§ Activity: Render the lines starting at the one that contains "Find the location" and ending at the one that contains "center [470, 213]." as a JSON list of strings, one string per line, omitting blank lines. Leave the pictures out of the answer.

Records provided Block Start

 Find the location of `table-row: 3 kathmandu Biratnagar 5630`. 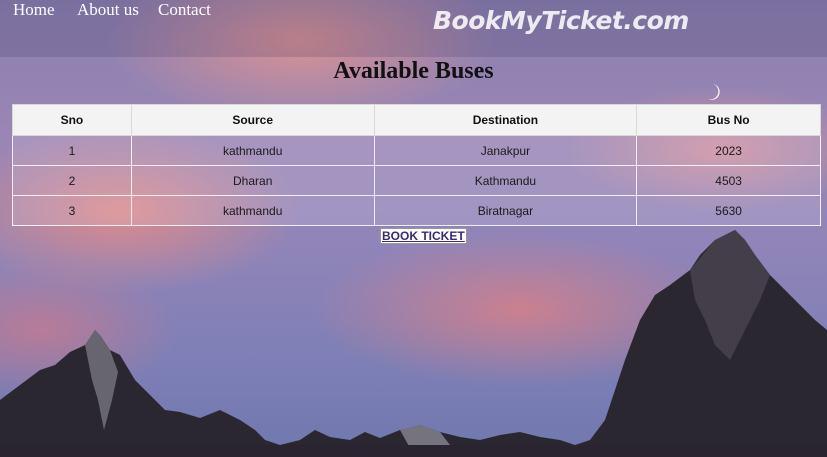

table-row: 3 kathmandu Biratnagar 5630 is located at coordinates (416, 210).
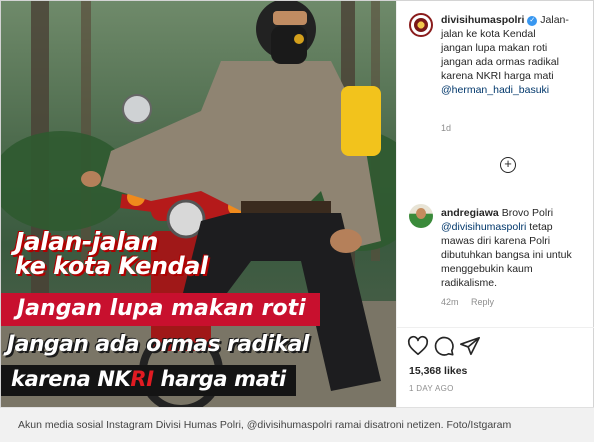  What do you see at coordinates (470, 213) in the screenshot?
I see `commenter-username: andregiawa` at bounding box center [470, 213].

Records provided Block End
Records provided Block Start

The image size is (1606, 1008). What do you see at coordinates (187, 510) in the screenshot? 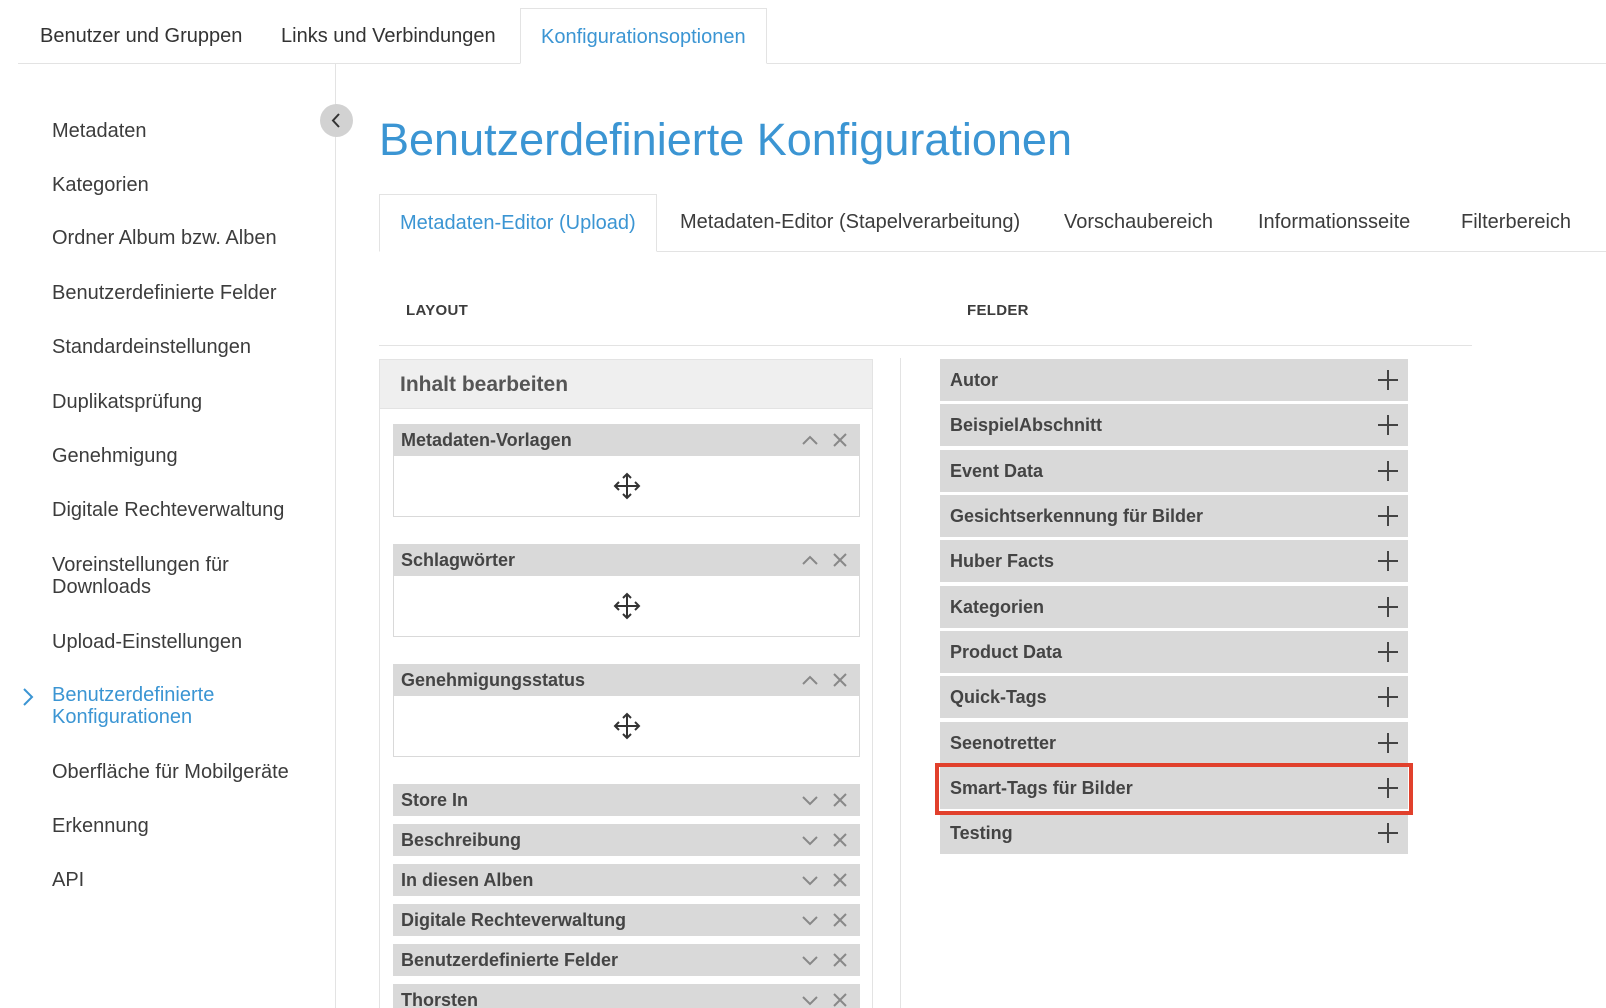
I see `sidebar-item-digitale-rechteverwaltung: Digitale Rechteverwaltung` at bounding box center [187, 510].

Records provided Block End

§ Answer to the problem:
[
  " Find the location of `table-row: 3 kathmandu Biratnagar 5630`. ",
  "table-row: 3 kathmandu Biratnagar 5630 is located at coordinates (416, 210).",
  "  What do you see at coordinates (470, 213) in the screenshot?",
  "I see `commenter-username: andregiawa` at bounding box center [470, 213]."
]